Unfortunately, the drug development process can be difficult, especially in the rare disease sphere. Many drug developers choose to focus on larger disease states, as these are typically more profitable and can reach a wider range of customers. But where does this leave parents whose children have rare diseases? After receiving a rare disease diagnosis, many parents are left wondering what will happen next. In increasing numbers, this is driving parents of children with rare diseases to make a change on their own.
An article published in Fortune shares the story of families who were searching for a therapy or cure, but without luck. Only 12% of clinical trials focus on rare diseases, and only 12% of drugs in clinical trials become FDA-approved. This has left 95% of rare diseases without any therapeutic options. After a diagnosis, many parents have to transition away from their workplace to provide the care needed by their child. Parents are also forming foundations, fundraising, and driving research.
Creating Drugs for Rare Diseases
In mid-August 2022, Patient Worthy published an interview with the Landman family. The Landman family founded Moonshots for Unicorns after their daughter Lucy became one of fewer than 50 people worldwide diagnosed with PGAP3. After partnering with a variety of scientists and researchers, such as Dr. Ethan Perlstein of Perlara, and other organizations, such as the JAX Center for Precision Genetics, the Landman family is on their way towards an AAV9 gene therapy.

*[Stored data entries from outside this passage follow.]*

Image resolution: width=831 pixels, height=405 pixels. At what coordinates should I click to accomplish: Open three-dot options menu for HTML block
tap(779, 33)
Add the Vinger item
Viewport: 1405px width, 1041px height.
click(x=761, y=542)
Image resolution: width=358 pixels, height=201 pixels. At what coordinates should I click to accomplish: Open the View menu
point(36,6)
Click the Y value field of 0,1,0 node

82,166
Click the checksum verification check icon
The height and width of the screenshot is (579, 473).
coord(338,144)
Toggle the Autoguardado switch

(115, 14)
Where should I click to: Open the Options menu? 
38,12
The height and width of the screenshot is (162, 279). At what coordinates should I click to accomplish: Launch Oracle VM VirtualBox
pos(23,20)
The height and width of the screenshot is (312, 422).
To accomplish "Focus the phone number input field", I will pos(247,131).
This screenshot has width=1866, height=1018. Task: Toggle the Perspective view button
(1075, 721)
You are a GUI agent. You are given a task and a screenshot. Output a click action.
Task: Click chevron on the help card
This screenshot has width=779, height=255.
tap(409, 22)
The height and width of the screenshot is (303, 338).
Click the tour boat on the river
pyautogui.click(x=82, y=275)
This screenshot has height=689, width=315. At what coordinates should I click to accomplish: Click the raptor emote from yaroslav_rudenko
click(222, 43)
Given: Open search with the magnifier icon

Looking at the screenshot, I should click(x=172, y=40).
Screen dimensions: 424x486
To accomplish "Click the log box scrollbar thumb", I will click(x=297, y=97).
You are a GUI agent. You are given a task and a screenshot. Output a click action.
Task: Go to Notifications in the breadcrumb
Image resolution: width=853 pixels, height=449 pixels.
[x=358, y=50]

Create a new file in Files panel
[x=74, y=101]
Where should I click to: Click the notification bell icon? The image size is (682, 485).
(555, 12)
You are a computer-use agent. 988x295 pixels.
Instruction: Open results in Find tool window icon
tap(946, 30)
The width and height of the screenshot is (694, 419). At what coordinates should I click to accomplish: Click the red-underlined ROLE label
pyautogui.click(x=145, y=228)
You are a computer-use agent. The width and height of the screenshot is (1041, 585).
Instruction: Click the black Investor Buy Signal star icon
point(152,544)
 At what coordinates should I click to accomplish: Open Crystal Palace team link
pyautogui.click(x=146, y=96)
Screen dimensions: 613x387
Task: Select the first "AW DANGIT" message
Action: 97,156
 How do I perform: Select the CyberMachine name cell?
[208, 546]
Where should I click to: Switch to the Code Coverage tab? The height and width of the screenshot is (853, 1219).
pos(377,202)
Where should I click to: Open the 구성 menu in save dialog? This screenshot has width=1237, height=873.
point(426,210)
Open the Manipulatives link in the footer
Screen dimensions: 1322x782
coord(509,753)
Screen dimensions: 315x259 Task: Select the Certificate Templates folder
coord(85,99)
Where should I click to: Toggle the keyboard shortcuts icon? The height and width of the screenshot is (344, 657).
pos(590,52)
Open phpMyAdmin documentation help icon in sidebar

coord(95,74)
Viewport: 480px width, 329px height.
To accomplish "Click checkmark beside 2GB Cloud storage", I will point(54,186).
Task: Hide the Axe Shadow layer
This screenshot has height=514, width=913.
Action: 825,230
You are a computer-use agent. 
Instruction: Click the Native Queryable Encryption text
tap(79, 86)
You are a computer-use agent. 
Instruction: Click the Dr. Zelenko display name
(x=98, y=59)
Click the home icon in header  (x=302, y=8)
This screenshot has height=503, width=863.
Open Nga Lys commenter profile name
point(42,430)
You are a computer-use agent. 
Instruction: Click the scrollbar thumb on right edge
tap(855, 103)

Perlara also formed a partnership with Maggie’s Cure, an organization formed by Holly and Dan Carmichael after their daughter Maggie was diagnosed with PMM2-CDG. The Mayo Clinic also joined on, and Maggie’s Pearl was born. In fact, part of the reason that the Landman family was drawn to Dr. Perlstein was because of the research he had done to help Maggie. After the Carmichael family contributed $250K to drug screening, one agent was able to significantly improve Maggie’s condition (hint: you can read about it in the above interview!). Eventually, Maggie’s Pearl was able to bring the drug to clinical trial and, if later approved, hopes to distribute it to all those in need.
Chelsea’s Hope, a foundation to raise awareness of Lafora disease, and NF2 Biosolutions, which help to create gene therapies for neurofibromatosis type 2 (NF2), have also partnered with a biotechnology company to help fund and develop therapies. Vibe Biotechnology is working to help families in the rare disease community work towards a change.
Families Face Pressure
Many families feel the pressure to develop a therapy quickly to help their children. Of course, it can be difficult to find the time or space to do so. Some families reach out to biotechnology companies to assist with the drug development and marketing process. However, this does not always work. For example, the Cure Mito Foundation helped to fund research and begin developing a therapy for patients with Leigh syndrome. Taysha Gene Therapies joined in as well, assisting with funding and research in exchange for licensing and rights. But after part of the portfolio was cut – including the therapy being developed for Leigh syndrome – families were incredibly saddened. Courtney Boggs was hoping that the therapy could be used for her daughter.
It’s for this reason that many families want to take the drug development process into their own hands – to ensure that everything is being done with their children in mind. Even when partnering with other groups, families are asking for payments or the ability to regain rights if needed. For example, the Beyond Batten Disease Foundation helped fund a therapy for Batten disease. Theranexus, who is handling development costs, will also pay royalties to the family if the drug later becomes approved.